(Instructions to follow): Where a record contains an image, leave the image out and print the rest exactly.

[Stored dataset items]

== == ==

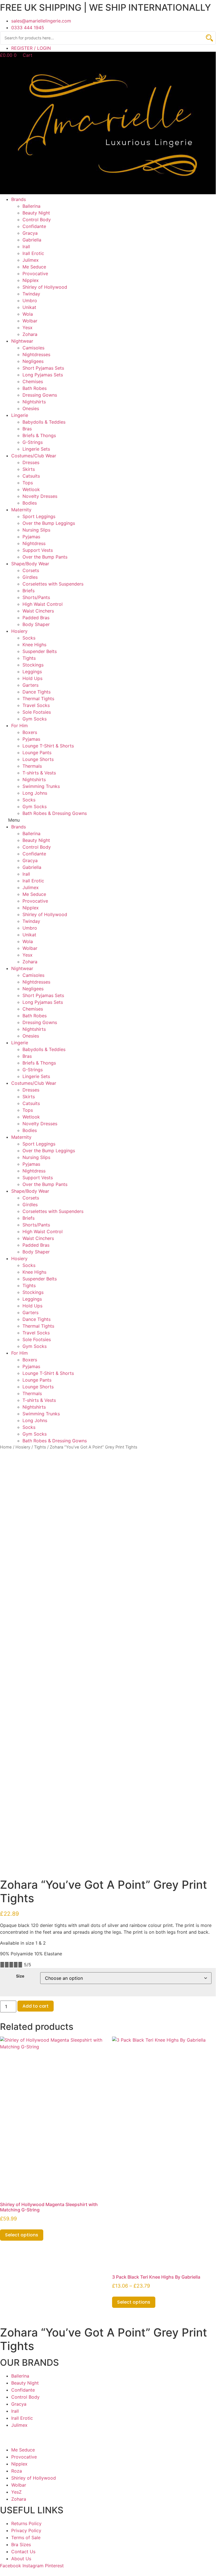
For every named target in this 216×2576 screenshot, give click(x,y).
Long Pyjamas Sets (42, 375)
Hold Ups (32, 678)
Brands (18, 199)
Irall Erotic (33, 253)
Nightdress (34, 543)
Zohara (29, 334)
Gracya (30, 233)
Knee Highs (34, 644)
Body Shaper (36, 624)
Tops (27, 482)
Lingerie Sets (36, 449)
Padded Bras (35, 617)
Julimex (30, 260)
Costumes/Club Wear (33, 455)
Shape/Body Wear (30, 563)
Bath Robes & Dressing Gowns (54, 813)
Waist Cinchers (38, 611)
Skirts (28, 469)
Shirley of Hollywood (44, 287)
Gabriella (31, 240)
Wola (27, 314)
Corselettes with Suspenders (52, 584)
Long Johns (34, 793)
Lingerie (19, 415)
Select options (21, 2235)
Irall (26, 246)
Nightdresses (36, 354)
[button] (108, 820)
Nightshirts (34, 402)
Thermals (32, 766)
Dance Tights (36, 692)
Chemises (32, 381)
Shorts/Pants (36, 597)
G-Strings (32, 442)
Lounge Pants (36, 752)
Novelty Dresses (39, 496)
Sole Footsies (36, 712)
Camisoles (33, 348)
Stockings (33, 665)
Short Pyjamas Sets (43, 368)
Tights (29, 658)
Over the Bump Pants (44, 557)
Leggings (32, 671)
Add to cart (35, 2006)
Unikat (29, 307)
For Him (19, 725)
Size (20, 1976)
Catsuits (31, 476)
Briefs (28, 590)
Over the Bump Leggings (48, 523)
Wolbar (29, 321)
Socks (28, 638)
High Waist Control (42, 604)
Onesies (30, 408)
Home (6, 1447)
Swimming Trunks (41, 786)
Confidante (34, 226)
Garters (30, 685)
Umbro (29, 300)
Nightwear (22, 341)
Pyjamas (31, 536)
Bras (27, 428)
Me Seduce (34, 267)
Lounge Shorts (38, 759)
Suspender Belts (39, 651)
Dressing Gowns (39, 395)
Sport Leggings (38, 516)
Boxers (29, 732)
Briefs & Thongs (39, 435)
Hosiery (19, 631)
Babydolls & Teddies (43, 422)
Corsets (30, 570)
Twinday (31, 294)
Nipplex (30, 280)
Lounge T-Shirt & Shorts (48, 746)
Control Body (36, 219)
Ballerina (31, 206)
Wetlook (31, 489)
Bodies (29, 503)
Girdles (30, 577)
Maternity (21, 509)
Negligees (33, 361)
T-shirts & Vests (39, 773)
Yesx (27, 327)
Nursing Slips (36, 530)
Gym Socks (34, 719)
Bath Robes (34, 388)
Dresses (30, 462)
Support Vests (37, 550)
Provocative (35, 273)
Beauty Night (36, 213)
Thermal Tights (38, 698)
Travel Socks (36, 705)
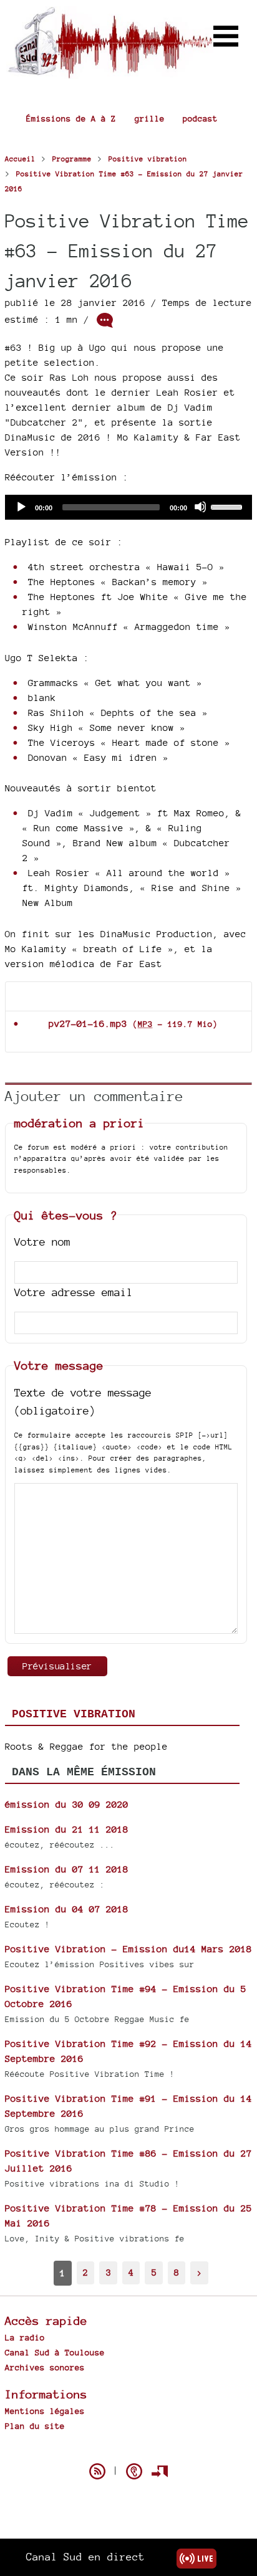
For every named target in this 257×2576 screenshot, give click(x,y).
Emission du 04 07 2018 (66, 1909)
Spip (128, 2449)
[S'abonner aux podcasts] (134, 2471)
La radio (25, 2337)
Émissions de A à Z (71, 118)
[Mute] (200, 506)
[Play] (20, 506)
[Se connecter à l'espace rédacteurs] (160, 2471)
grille (150, 118)
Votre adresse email (73, 1292)
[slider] (228, 506)
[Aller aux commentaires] (105, 320)
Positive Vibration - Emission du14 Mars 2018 (128, 1949)
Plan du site (35, 2426)
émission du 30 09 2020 (66, 1804)
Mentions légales (45, 2411)
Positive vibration (73, 1714)
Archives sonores (45, 2367)
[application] (128, 507)
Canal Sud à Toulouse (55, 2352)
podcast (200, 118)
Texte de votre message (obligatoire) (83, 1401)
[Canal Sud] (109, 72)
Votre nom (42, 1241)
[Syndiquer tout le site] (97, 2471)
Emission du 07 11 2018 (66, 1869)
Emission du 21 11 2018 (66, 1829)
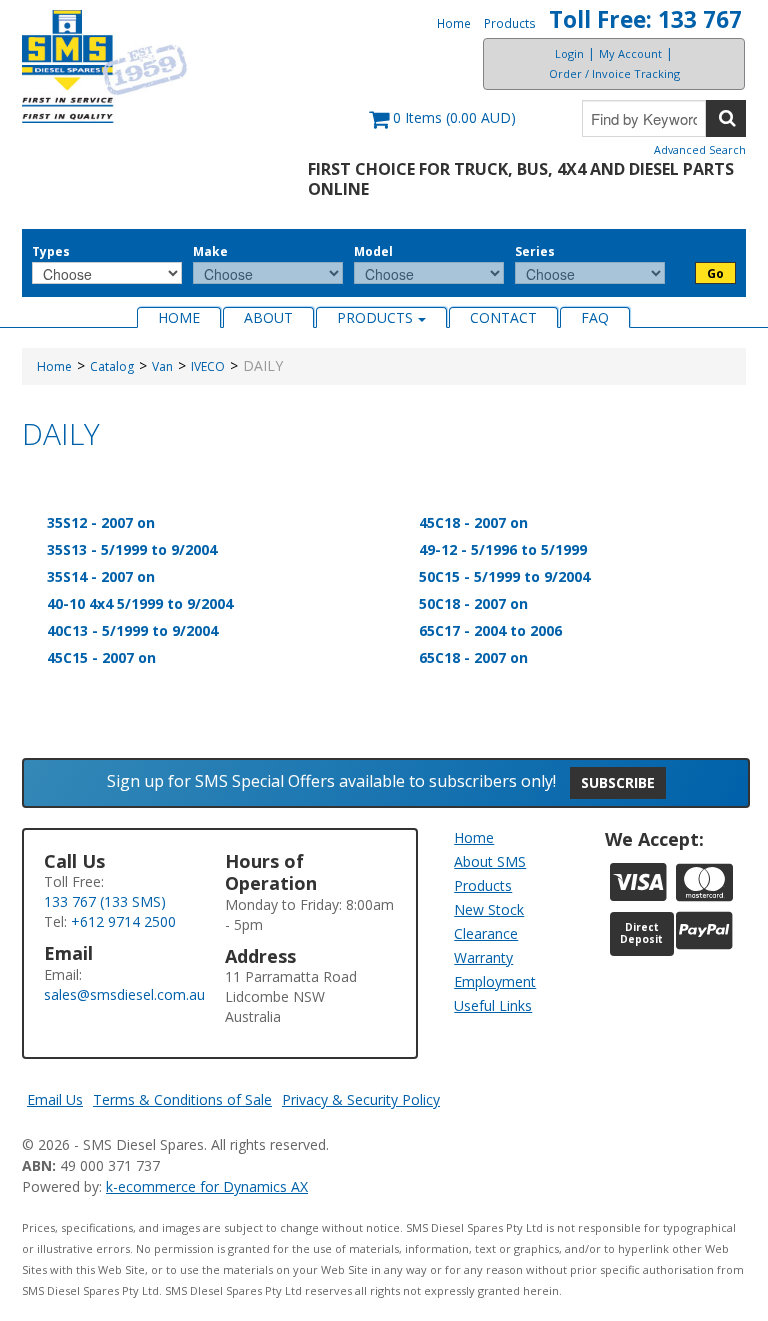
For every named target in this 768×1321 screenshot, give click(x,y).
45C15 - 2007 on (101, 657)
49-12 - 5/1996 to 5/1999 (503, 549)
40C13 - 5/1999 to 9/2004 (132, 630)
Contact (503, 317)
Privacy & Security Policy (361, 1099)
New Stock (489, 909)
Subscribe (618, 782)
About (268, 317)
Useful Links (493, 1005)
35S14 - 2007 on (101, 576)
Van (162, 366)
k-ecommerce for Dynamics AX (207, 1186)
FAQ (595, 317)
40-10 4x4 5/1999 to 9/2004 (140, 603)
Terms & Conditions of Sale (182, 1099)
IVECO (208, 366)
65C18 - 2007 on (473, 657)
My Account (630, 53)
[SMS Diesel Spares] (105, 66)
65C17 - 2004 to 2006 (490, 630)
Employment (495, 981)
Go (715, 273)
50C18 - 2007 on (473, 603)
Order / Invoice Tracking (614, 73)
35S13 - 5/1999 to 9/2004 (132, 549)
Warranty (483, 957)
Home (454, 23)
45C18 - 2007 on (473, 522)
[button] (442, 127)
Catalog (112, 366)
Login (569, 53)
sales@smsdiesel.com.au (124, 994)
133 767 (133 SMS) (105, 901)
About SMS (490, 861)
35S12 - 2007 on (101, 522)
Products (510, 23)
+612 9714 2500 (123, 921)
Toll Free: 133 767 (645, 19)
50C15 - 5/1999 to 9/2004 (504, 576)
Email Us (55, 1099)
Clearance (486, 933)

== == ==

(Problem solution):
For every named target in this 216×2576 screenshot, give click(x,y).
Long Pyjamas Sets (42, 375)
Hold Ups (32, 678)
Brands (18, 199)
Irall Erotic (33, 253)
Nightdress (34, 543)
Zohara (29, 334)
Gracya (30, 233)
Knee Highs (34, 644)
Body Shaper (36, 624)
Tops (27, 482)
Lingerie Sets (36, 449)
Padded Bras (35, 617)
Julimex (30, 260)
Costumes/Club Wear (33, 455)
Shape/Body Wear (30, 563)
Bath Robes & Dressing Gowns (54, 813)
Waist Cinchers (38, 611)
Skirts (28, 469)
Shirley of Hollywood (44, 287)
Gabriella (31, 240)
Wola (27, 314)
Corselettes with Suspenders (52, 584)
Long Johns (34, 793)
Lingerie (19, 415)
Select options (21, 2235)
Irall (26, 246)
Nightdresses (36, 354)
[button] (108, 820)
Nightshirts (34, 402)
Thermals (32, 766)
Dance Tights (36, 692)
Chemises (32, 381)
Shorts/Pants (36, 597)
G-Strings (32, 442)
Lounge Pants (36, 752)
Novelty Dresses (39, 496)
Sole Footsies (36, 712)
Camisoles (33, 348)
Stockings (33, 665)
Short Pyjamas Sets (43, 368)
Tights (29, 658)
Over the Bump Pants (44, 557)
Leggings (32, 671)
Add to cart (35, 2006)
Unikat (29, 307)
For Him (19, 725)
Size (20, 1976)
Catsuits (31, 476)
Briefs (28, 590)
Over the Bump Leggings (48, 523)
Wolbar (29, 321)
Socks (28, 638)
High Waist Control (42, 604)
Onesies (30, 408)
Home (6, 1447)
Swimming Trunks (41, 786)
Confidante (34, 226)
Garters (30, 685)
Umbro (29, 300)
Nightwear (22, 341)
Pyjamas (31, 536)
Bras (27, 428)
Me Seduce (34, 267)
Lounge Shorts (38, 759)
Suspender Belts (39, 651)
Dressing Gowns (39, 395)
Sport Leggings (38, 516)
Boxers (29, 732)
Briefs & Thongs (39, 435)
Hosiery (19, 631)
Babydolls & Teddies (43, 422)
Corsets (30, 570)
Twinday (31, 294)
Nipplex (30, 280)
Lounge T-Shirt & Shorts (48, 746)
Control Body (36, 219)
Ballerina (31, 206)
Wetlook (31, 489)
Bodies (29, 503)
Girdles (30, 577)
Maternity (21, 509)
Negligees (33, 361)
T-shirts & Vests (39, 773)
Yesx (27, 327)
Nursing Slips (36, 530)
Gym Socks (34, 719)
Bath Robes (34, 388)
Dresses (30, 462)
Support Vests (37, 550)
Provocative (35, 273)
Beauty Night (36, 213)
Thermal Tights (38, 698)
Travel Socks (36, 705)
For every named target in this 257×2576 screenshot, give click(x,y).
Emission du 04 07 2018 (66, 1909)
Spip (128, 2449)
[S'abonner aux podcasts] (134, 2471)
La radio (25, 2337)
Émissions de A à Z (71, 118)
[Mute] (200, 506)
[Play] (20, 506)
[Se connecter à l'espace rédacteurs] (160, 2471)
grille (150, 118)
Votre adresse email (73, 1292)
[slider] (228, 506)
[Aller aux commentaires] (105, 320)
Positive Vibration - Emission du14 Mars 2018 (128, 1949)
Plan du site (35, 2426)
émission du 30 09 2020 (66, 1804)
Mentions légales (45, 2411)
Positive vibration (73, 1714)
Archives sonores (45, 2367)
[application] (128, 507)
Canal Sud à Toulouse (55, 2352)
podcast (200, 118)
Texte de votre message (obligatoire) (83, 1401)
[Canal Sud] (109, 72)
Votre nom (42, 1241)
[Syndiquer tout le site] (97, 2471)
Emission du 07 11 2018 (66, 1869)
Emission du 21 11 2018 (66, 1829)
For every named target in this 768×1321 screenshot, give click(x,y).
45C15 - 2007 on (101, 657)
49-12 - 5/1996 to 5/1999 (503, 549)
40C13 - 5/1999 to 9/2004 (132, 630)
Contact (503, 317)
Privacy & Security Policy (361, 1099)
New Stock (489, 909)
Subscribe (618, 782)
About (268, 317)
Useful Links (493, 1005)
35S14 - 2007 on (101, 576)
Van (162, 366)
k-ecommerce for Dynamics AX (207, 1186)
FAQ (595, 317)
40-10 4x4 5/1999 to 9/2004 (140, 603)
Terms & Conditions of Sale (182, 1099)
IVECO (208, 366)
65C18 - 2007 on (473, 657)
My Account (630, 53)
[SMS Diesel Spares] (105, 66)
65C17 - 2004 to 2006 (490, 630)
Employment (495, 981)
Go (715, 273)
50C18 - 2007 on (473, 603)
Order / Invoice Tracking (614, 73)
35S13 - 5/1999 to 9/2004 (132, 549)
Warranty (483, 957)
Home (454, 23)
45C18 - 2007 on (473, 522)
[button] (442, 127)
Catalog (112, 366)
Login (569, 53)
sales@smsdiesel.com.au (124, 994)
133 767 (133 SMS) (105, 901)
About SMS (490, 861)
35S12 - 2007 on (101, 522)
Products (510, 23)
+612 9714 2500 (123, 921)
Toll Free: 133 767 (645, 19)
50C15 - 5/1999 to 9/2004 (504, 576)
Email Us (55, 1099)
Clearance (486, 933)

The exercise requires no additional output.